Water: Check the EWG tap water database to see if you need a filter and if so, which kind. If you live in an older home, consider testing your bath water for lead.
Personal Care Products and Clothing: See personal care product safety ratings such as toothpaste, bubble bath, soaps, shampoo, diapers, creams, wipes, lotions, sunscreen, etc. When possible, avoid stain guards and antimicrobials in clothing and shoes.
Toys: For younger kids, choose toys made with natural products like wood, wool, or cotton. Avoid anything with chipped paint. Encourage babies to teeth on food-grade silicone products and green toys.
Technology: Growing research is showing that EMF radiation from cell phones, Bluetooth, and routers can negatively impact health. The American Academy of Pediatrics recommends that the US government tighten wireless exposure limits and that the public reduce children’s exposure to cell phones and other devices that emit wireless radiation. Keep your phone away from your pregnant belly and baby.

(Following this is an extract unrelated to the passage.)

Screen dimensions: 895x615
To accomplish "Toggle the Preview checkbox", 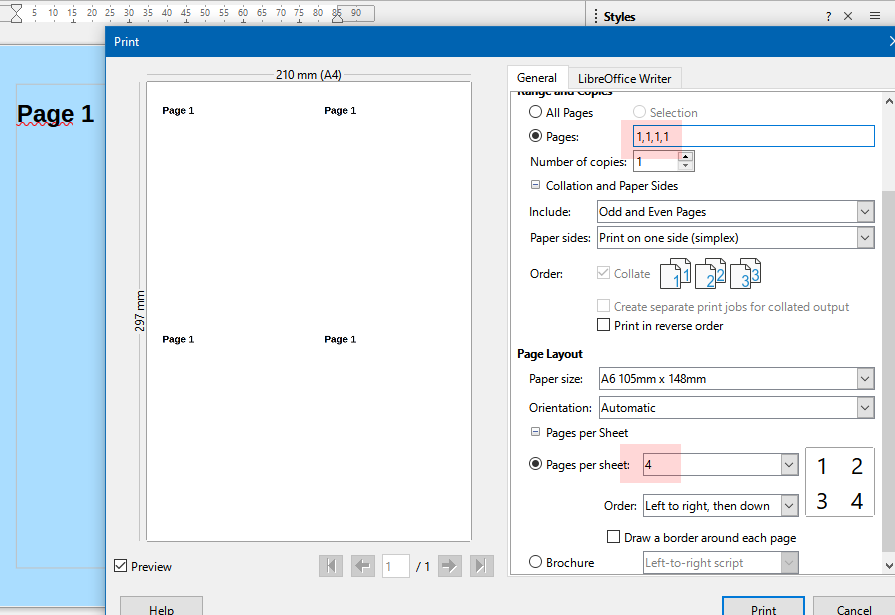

Turn phones and routers off at night and keep away from places kids and babies spend the most time. Avoid wireless baby monitors, toys with wireless music, and wireless cribs.
It can be difficult to make all these changes at once, especially for people with limited time and resources. You can start small and take impactful, inexpensive steps to minimize exposure. For example, leaving shoes at the door and buying safe, pre-loved toys and clothes. The California State Assembly proclaimed October to be Children’s Environmental Health Month. We still have a long way to go to ensure the necessary measures are taken to safeguard our children’s environmental health in our state and across the country, but this is an important step toward raising awareness and protecting our most vulnerable. Educating parents and decision-makers will be critical as we look to further this momentum, minimize toxic exposures, and increase regulation.
About Lendri Purcell:
Lendri Purcell is Co-President of Jonas Philanthropies and founder of Families Advocating for Chemical and Toxics Safety (FACTS). In her role at Jonas Philanthropies, Lendri drives the work of the Children’s Environmental Health program, tapping into her skills as a children’s rights advocate, community organizer, and seasoned funder.
To Lendri, children’s environmental health is personal. Six years ago, after her child was exposed to high levels of lead, Lendri embarked on a quest to not only find the source of that exposure but ensure that other parents are able to keep their children safe from toxic exposures. Now, Lendri is deeply immersed in environmental health academic research and is a leading advocate for families across the country.
In addition to spearheading the Children’s Environmental Health Program, Lendri has created dozens of enrichment and education programs to address obstacles to student learning outside of the classroom, increase investments in East Bay youth, and strengthen the youth development community by increasing collaboration and coordination. She also spearheaded the highly successful Jonas Youth Development Initiative, a mentoring and school-to-career training program for over eight thousand highly at-risk San Francisco East Bay youth. Lendri also established a youth advisory board reflective of the community to help recommend grants for this initiative.
Lendri has a Masters in Learning and Instruction and has advanced certifications in educational therapy and childhood trauma.